Dan Dick has written an excellent post referring to General Conference as a "Dollar General (Conference)." He writes,
Each of our conferences committed "goal cards" that redefined "Christian discipleship" as attending church, being in a small group, or giving money to the church. (Some did commit to mission projects/work, but not too many). So, what we have now communicated to the world is that discipleship is not about sacrifice, or supreme commitment, or risk, or even death (forget all that icky cross stuff…), but about going to church when we feel like it. We have taken the Biblical teachings attributed to Jesus, and made them simple and easy and cheap. And ALL of our bishops stepped up to witness to this new, disciple-lite definition.
Now, I have been engaged in this discussion for quite some time, and I realize I am in the minority. I have been told in no uncertain terms by the agency that I formerly worked for that if we make "discipleship" less intimidating, it will attract more young people. I have heard that expecting people to adopt spiritual disciplines and to align one's life with the teachings of Jesus is unrealistic and might drive people from the church. I had it explained to me that since we cannot expect people to rise to the level of authentic discipleship, we need to lower the standards and description of discipleship to make it more attainable to average United Methodists. My position that discipleship is a lifestyle and relationship to which we should challenge and nurture church attendees has been refuted by church leaders at all levels. But, I haven't changed my mind.

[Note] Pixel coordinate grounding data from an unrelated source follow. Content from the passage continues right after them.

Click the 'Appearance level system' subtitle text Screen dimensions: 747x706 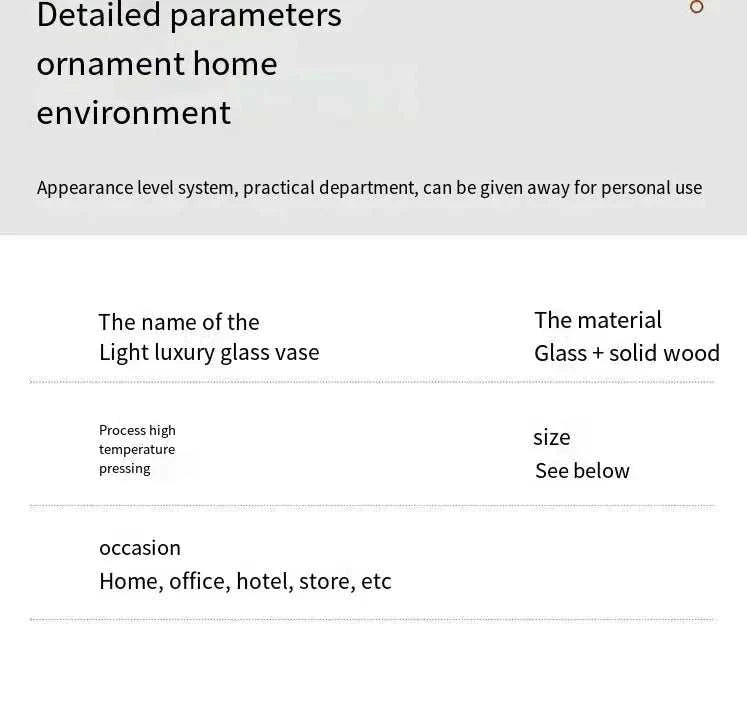[369, 188]
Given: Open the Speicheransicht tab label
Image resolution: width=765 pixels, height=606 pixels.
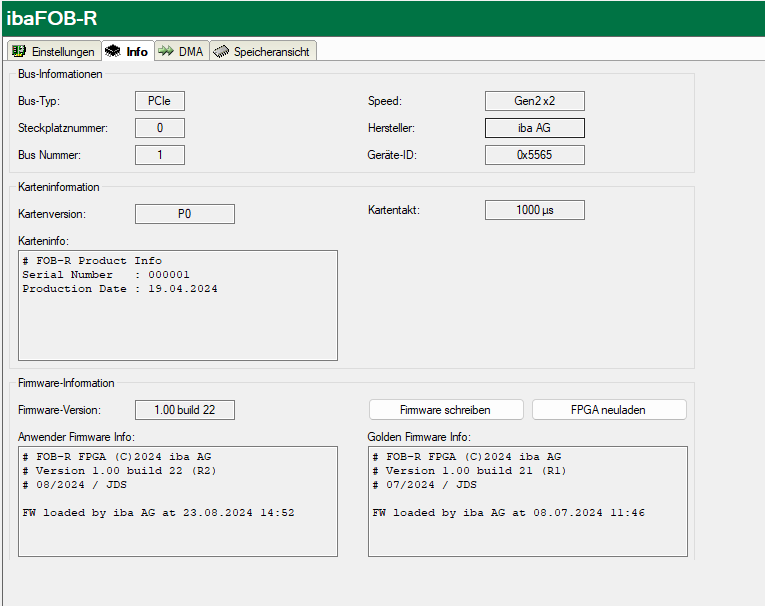Looking at the screenshot, I should point(271,51).
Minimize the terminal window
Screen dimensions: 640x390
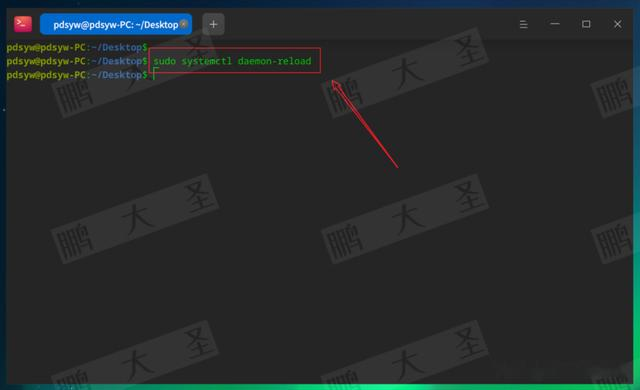[x=555, y=24]
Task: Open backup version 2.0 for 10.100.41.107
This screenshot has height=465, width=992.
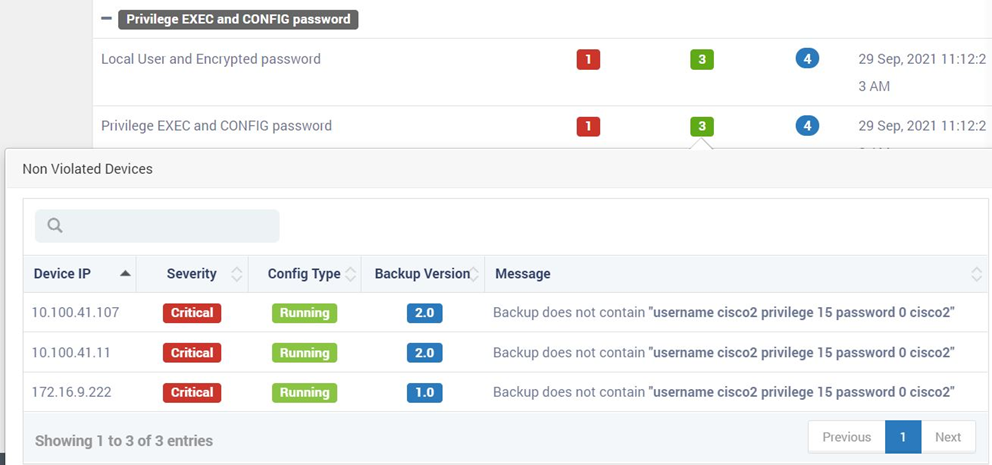Action: coord(425,313)
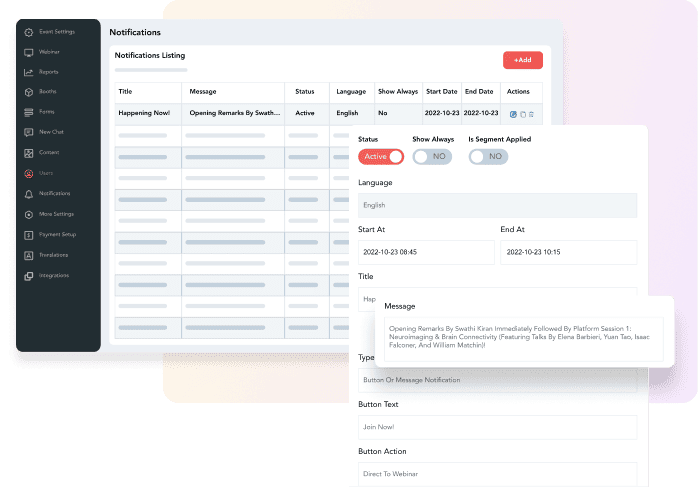Click the delete trash icon in Actions
The height and width of the screenshot is (487, 698).
pyautogui.click(x=531, y=114)
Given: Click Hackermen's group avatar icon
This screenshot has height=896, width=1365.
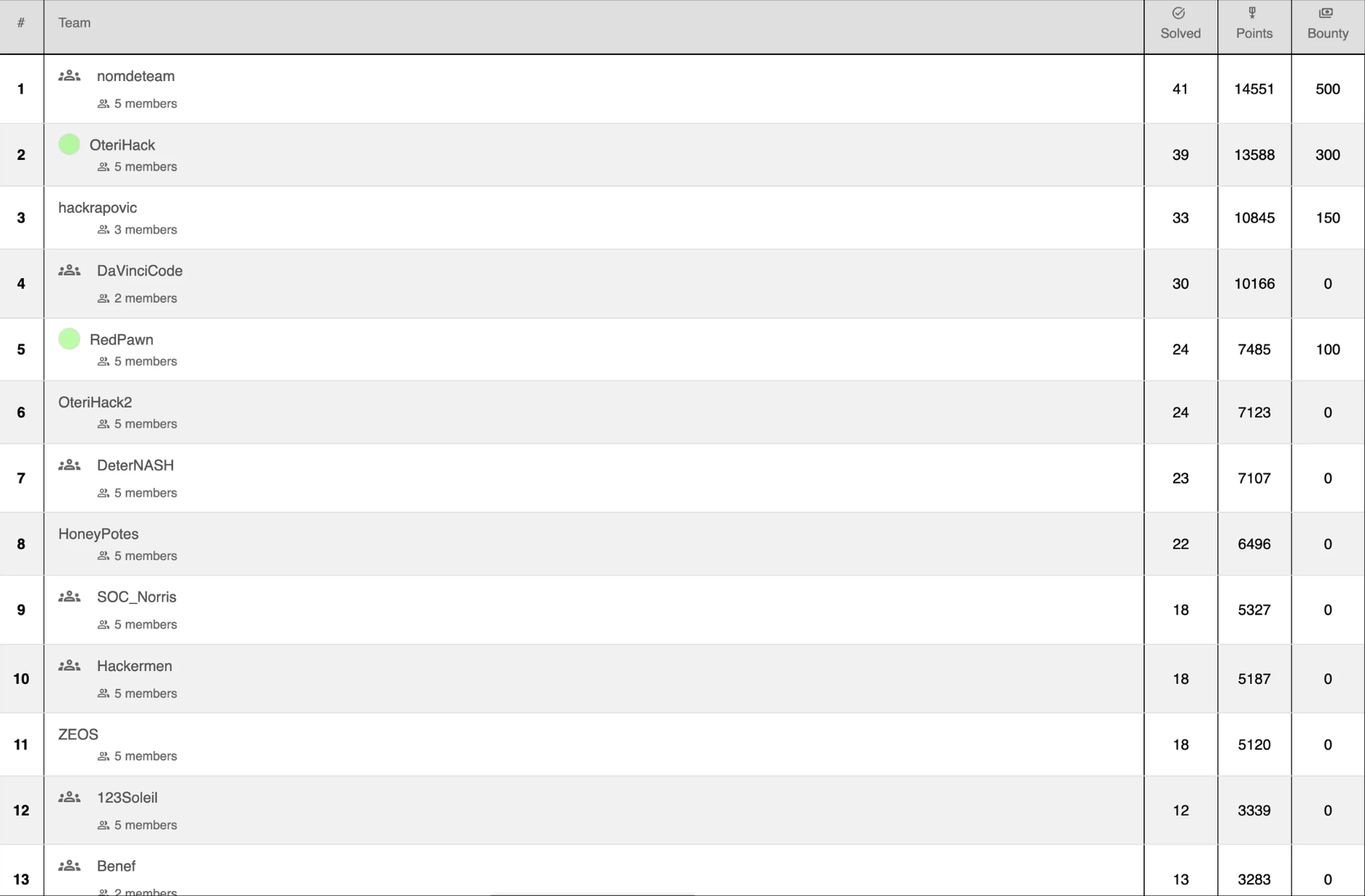Looking at the screenshot, I should coord(69,666).
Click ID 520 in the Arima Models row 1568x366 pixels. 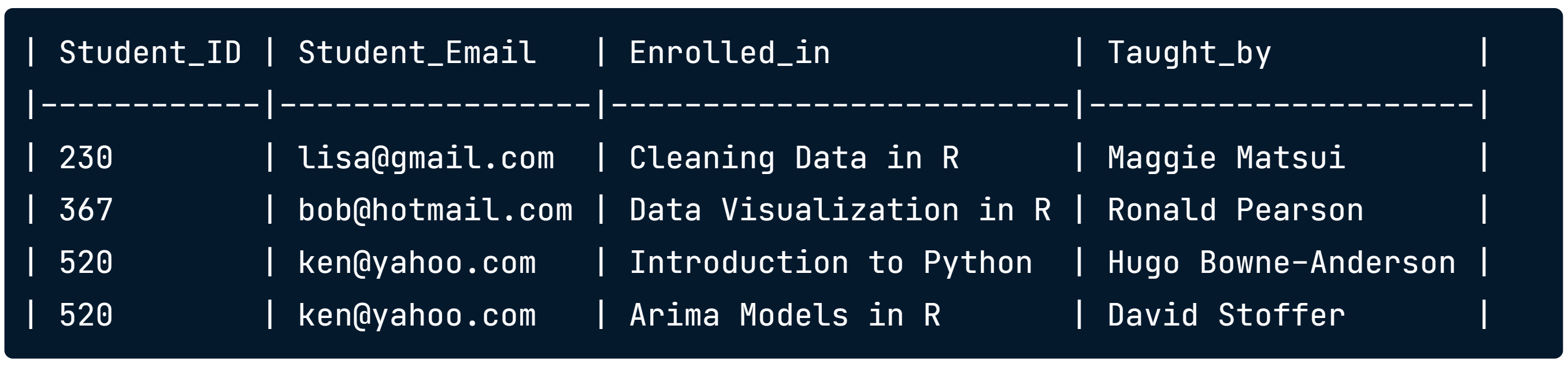(86, 316)
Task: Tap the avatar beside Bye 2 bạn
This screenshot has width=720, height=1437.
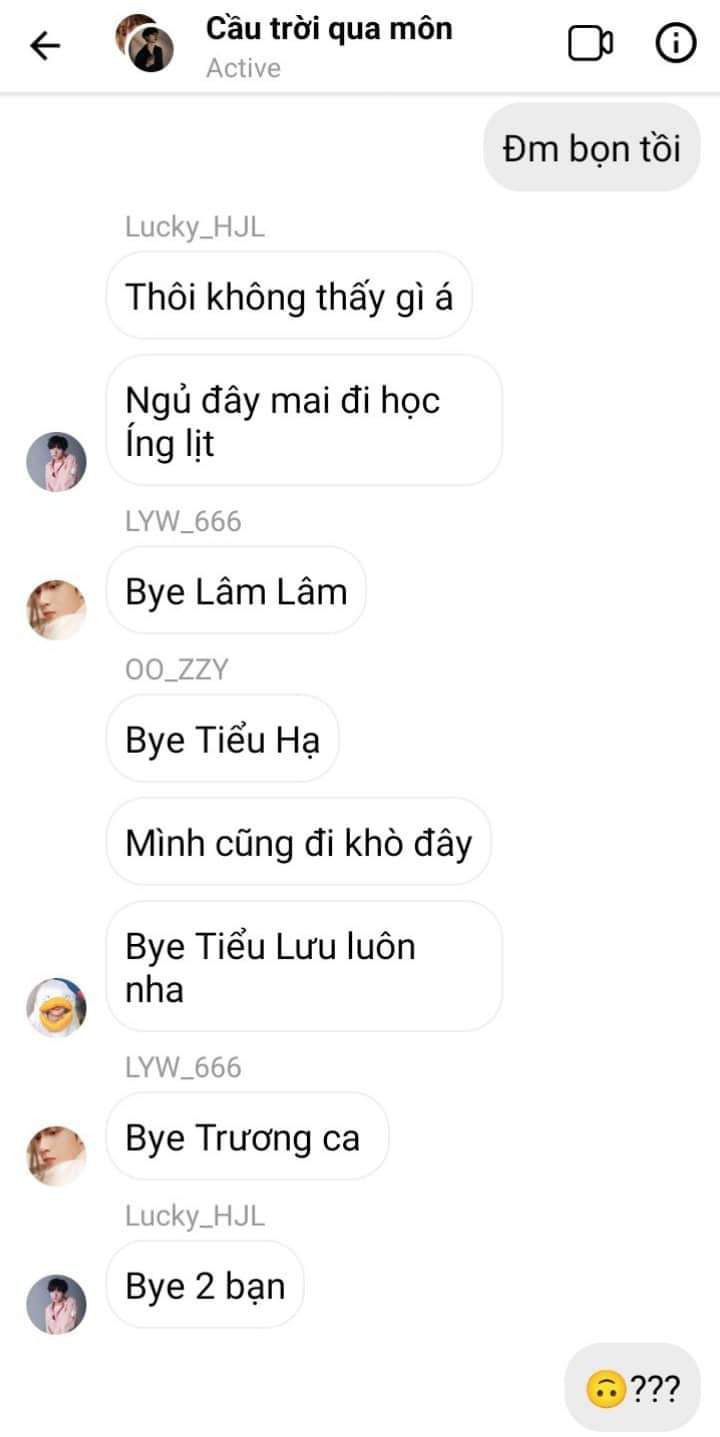Action: coord(56,1304)
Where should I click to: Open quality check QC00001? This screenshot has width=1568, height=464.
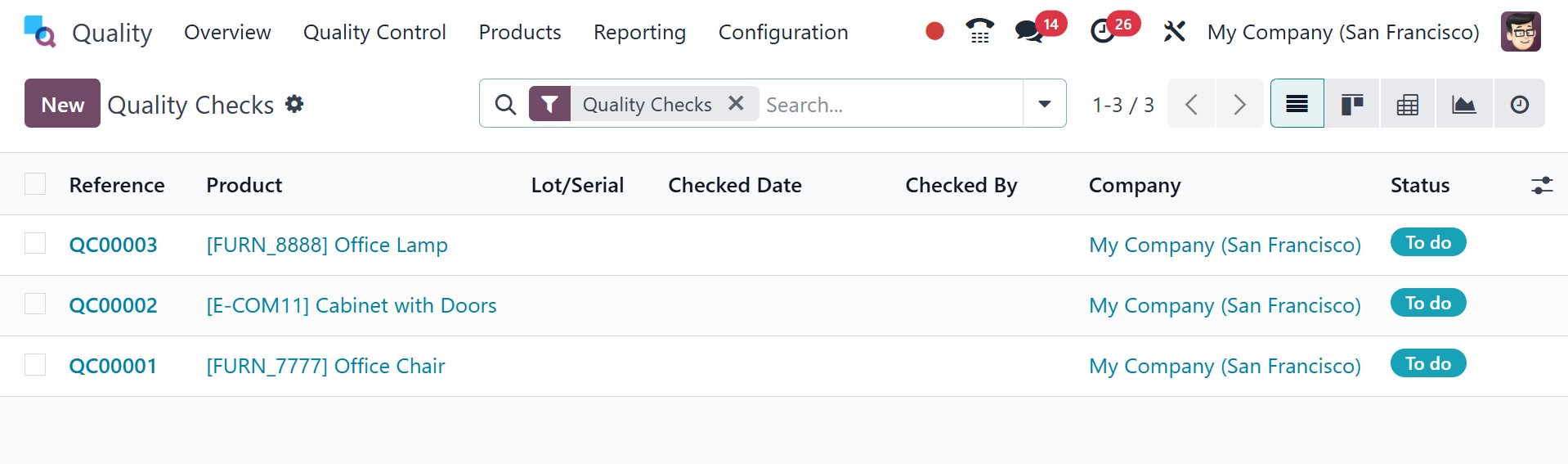(113, 366)
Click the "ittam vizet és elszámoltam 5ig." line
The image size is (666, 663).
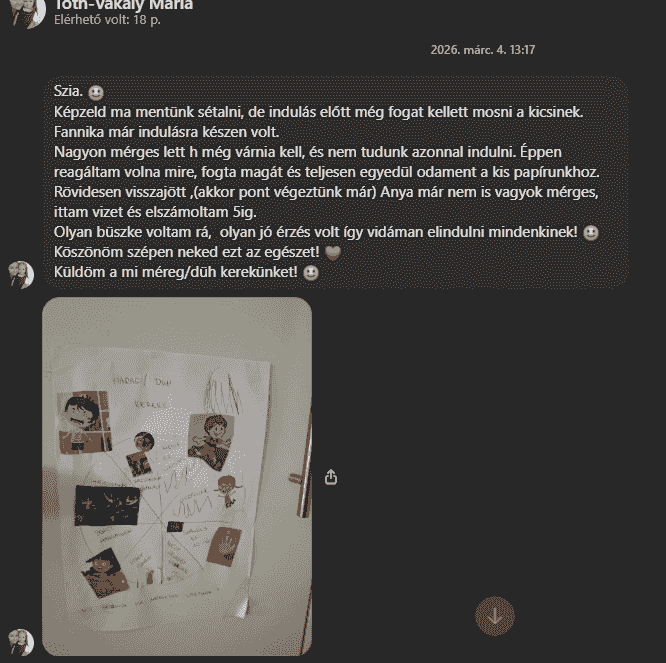coord(155,212)
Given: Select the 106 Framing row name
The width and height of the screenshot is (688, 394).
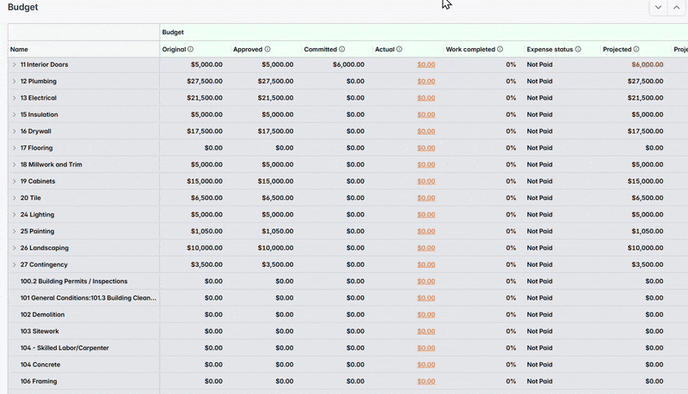Looking at the screenshot, I should pos(39,381).
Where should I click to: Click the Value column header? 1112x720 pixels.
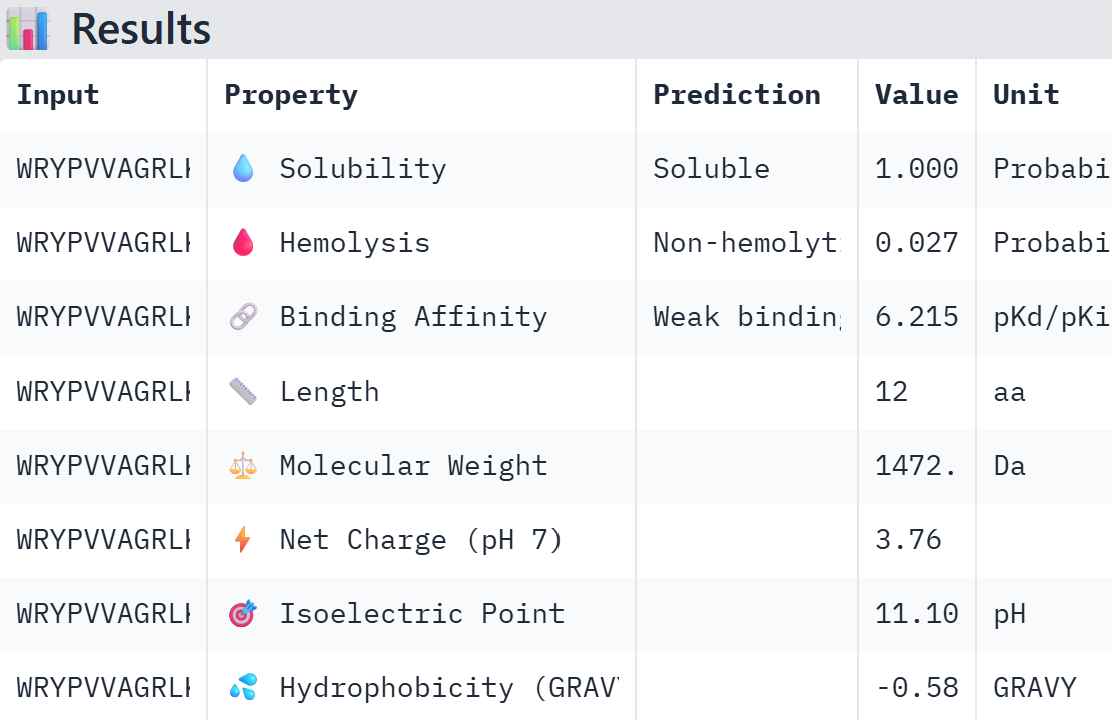coord(916,95)
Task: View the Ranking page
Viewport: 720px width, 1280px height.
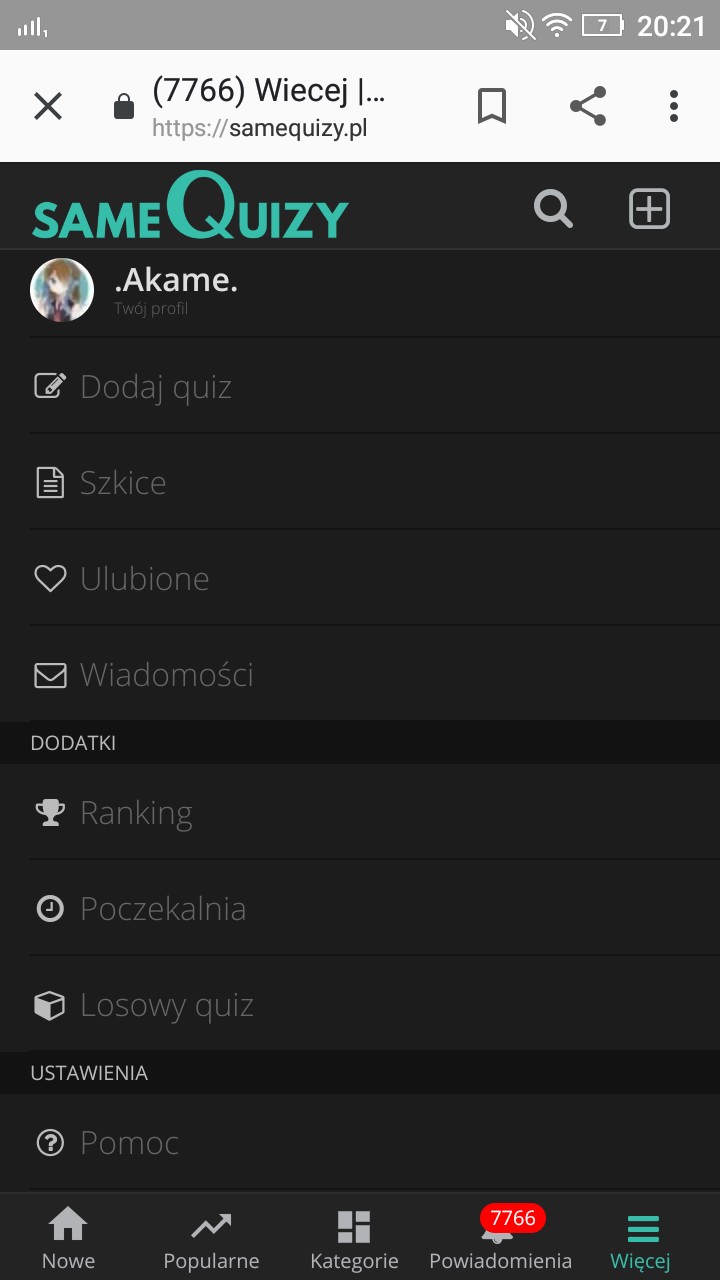Action: [136, 813]
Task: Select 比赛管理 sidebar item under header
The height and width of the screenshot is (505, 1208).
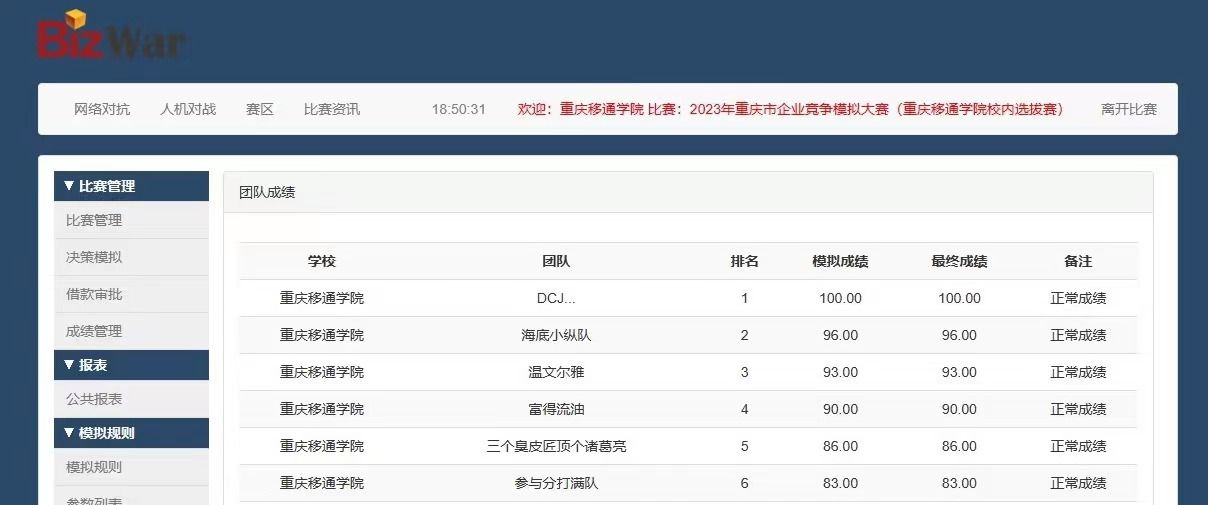Action: (x=94, y=220)
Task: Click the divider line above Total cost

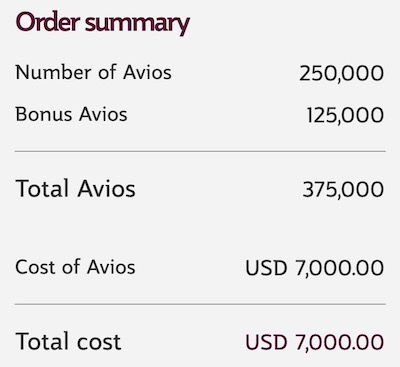Action: [200, 304]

One of the reasons I have supported CTA is because the UMC must change. No, the CTA isn't the best thing since sliced bread nor would it have fixed our problems which are much deeper (a commenter on this blog the other day referred to it as a soul issue). But if the GC could have passed CTA and demonstrated a willingness to restructure and sacrifice some of its own personal sacred cows on the altar of a larger vision, it could have been the first step in our willingness to institute radical change that would have come from a General Conference that is increasingly becoming irrelevant in the life of each local United Methodist Church with social agencies operating as if it's still 1957.
Let's be honest: CTA was not radical change for disciples of Jesus Christ who have embraced discipleship as substantively about sacrifice, supreme commitment and risk.
The fact that CTA was set aside demonstrates that we are adverse to even a little change that would threaten our status quo, bourgeois, preference-driven, country club status. If we cannot even consider a little change, how can we even begin to move toward the kind of demanding discipleship that Dan rightly emphasizes? And, yes, I understand that many have said the CTA is somehow beside the point. That is no doubt true in part. The point I want to make is that we United Methodists have become so risk adverse that we make better insurance adjusters than disciples of Jesus Christ. That fact is we can't institute any kind of significant change whether it's good change or bad change. We are stuck in a deep rut-- and the only difference between a rut and a grave is its length, its depth, and how long we're in there.
Yesterday I watched the discussion over whether or not bishops in the United States should be elected for life. The petition offered to change that failed. Now, frankly I don't think whether or not our bishops have lifetime tenure makes a difference for anything in the ministry of the UMC, but I found it very interesting that one of the concerns raised was that if bishops did not have tenure, it would threaten their ability to be prophetic.
That has been the most revealing discussion of the state of the UMC in Tampa thus far. Isaiah, Jeremiah, Ezekiel, and all the prophets proclaimed the word of the Lord without such job security. One wonders how they did it. They did it because they never considered job security to be one of necessities of being prophetic. Indeed, the prophetic office carried with it many risks.
How interesting it is that a group of people who follow a man whose prophetic witness resulted in his crucifixion believe that job security is a prerequisite for a prophetic voice. But I don't recall Jesus ever saying that a prophet is not without tenure, except in his own town.
The result of all of this is not the pursuit of the excellence of discipleship, but the mediocrity of winning converts. The goal is not to produce disciples who will be an alternative witness to the world, but to manufacture church members who will simply mirror the civilized values of the surrounding culture.
I'm with you Dan, on the desire to see radical change; but I have to confess I would have been happy with at least a small step in the right direction.
Maybe my expectations of my own UMC, which I love, have also become too low.